According to a tech blog post from Netflix, the company's recommendation engine drives 75% of content viewership for the service.
In 2006, the company announced its Netflix Prize, a machine learning and data mining competition regarding movie rating prediction. Netflix offered a $1 million prize to see who could come up with the best recommendation algorithm, and BellKor's Pragmatic Chaos team went on to win, with a 10% improvement over Cinematch on the test subset. Since the contest came to a close, Netflix now asserts that "everything is a recommendation," from a straightforward Top 10, to unorthodox, super-specific genres, like "Imaginative Time Travel Movies From The 1980's."

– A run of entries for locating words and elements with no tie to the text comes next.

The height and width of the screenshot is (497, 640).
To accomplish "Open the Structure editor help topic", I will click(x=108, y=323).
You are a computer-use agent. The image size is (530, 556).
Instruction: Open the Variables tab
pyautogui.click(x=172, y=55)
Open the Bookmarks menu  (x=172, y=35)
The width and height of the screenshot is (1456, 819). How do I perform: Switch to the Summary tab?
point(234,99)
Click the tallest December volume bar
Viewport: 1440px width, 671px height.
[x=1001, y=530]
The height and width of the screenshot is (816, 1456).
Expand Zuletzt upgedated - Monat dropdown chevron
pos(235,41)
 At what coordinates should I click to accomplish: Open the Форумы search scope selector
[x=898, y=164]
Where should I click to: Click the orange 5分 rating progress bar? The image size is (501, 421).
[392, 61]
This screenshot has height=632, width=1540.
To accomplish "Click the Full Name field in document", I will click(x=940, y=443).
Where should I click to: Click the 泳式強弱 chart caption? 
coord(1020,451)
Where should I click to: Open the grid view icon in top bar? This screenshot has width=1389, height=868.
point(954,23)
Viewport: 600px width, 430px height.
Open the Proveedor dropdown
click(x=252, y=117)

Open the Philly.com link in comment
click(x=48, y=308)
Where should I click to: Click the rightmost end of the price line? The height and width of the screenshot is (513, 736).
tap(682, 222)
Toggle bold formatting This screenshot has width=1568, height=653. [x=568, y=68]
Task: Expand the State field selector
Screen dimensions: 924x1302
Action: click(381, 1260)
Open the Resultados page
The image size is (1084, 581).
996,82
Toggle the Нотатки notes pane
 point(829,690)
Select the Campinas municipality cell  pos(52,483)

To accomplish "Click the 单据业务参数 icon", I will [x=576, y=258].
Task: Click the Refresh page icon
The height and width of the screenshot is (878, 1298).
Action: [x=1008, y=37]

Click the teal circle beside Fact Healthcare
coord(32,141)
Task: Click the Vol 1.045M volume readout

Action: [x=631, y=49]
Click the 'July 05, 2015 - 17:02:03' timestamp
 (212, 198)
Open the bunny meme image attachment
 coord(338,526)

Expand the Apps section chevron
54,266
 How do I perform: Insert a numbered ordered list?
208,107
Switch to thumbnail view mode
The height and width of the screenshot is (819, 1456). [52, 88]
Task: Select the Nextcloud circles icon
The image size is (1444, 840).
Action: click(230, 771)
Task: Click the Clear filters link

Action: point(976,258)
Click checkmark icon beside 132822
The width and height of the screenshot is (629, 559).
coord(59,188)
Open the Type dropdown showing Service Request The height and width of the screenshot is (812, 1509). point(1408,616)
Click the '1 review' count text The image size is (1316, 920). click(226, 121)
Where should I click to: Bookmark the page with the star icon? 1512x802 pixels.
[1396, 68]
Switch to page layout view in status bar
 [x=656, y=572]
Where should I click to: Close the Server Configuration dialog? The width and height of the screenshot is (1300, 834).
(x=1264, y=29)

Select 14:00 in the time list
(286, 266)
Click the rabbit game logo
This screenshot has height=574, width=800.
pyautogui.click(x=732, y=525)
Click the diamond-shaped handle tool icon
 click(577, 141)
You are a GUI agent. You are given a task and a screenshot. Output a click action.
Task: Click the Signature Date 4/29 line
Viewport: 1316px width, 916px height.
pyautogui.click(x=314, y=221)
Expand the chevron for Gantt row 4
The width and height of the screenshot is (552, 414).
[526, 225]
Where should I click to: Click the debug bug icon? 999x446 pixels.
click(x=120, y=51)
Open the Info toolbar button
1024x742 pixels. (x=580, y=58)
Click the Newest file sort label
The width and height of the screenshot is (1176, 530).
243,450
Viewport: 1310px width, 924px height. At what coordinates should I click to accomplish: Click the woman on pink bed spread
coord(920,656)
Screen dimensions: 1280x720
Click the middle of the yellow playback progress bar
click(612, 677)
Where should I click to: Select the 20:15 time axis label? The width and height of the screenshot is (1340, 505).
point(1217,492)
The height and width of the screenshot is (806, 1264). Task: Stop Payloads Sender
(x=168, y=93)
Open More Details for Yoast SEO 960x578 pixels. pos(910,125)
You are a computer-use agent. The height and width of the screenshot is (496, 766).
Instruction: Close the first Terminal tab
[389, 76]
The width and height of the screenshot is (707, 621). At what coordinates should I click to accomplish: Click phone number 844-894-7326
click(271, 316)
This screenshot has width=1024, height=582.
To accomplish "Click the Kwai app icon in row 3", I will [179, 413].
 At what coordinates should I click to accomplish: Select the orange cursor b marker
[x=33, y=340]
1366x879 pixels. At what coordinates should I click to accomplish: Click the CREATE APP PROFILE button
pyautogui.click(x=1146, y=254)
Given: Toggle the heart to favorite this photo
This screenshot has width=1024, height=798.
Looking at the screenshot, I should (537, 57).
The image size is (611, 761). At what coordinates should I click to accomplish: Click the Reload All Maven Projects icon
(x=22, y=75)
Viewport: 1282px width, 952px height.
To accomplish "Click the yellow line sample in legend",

When Netflix displays content under a recommended genre, the movie picks are personalized three times, "the choice of genre itself, the subset of titles selected within that genre, and the ranking of those titles." Basically, the algorithm will take into account the diversity of customer's household, and account for different tastes of various members, along with their possible mood based on previous viewing choices. The system also caters to a user's awareness - Netflix offers relative explanations to its recommendations, prompting the viewers to trust the service. Finally, similarity, freshness and current movie ranking are also taken into account in recommendations.
With the focus of the recommendation engine being so personalized, it's not hard to believe that the service makes up large part of the general Netflix viewership.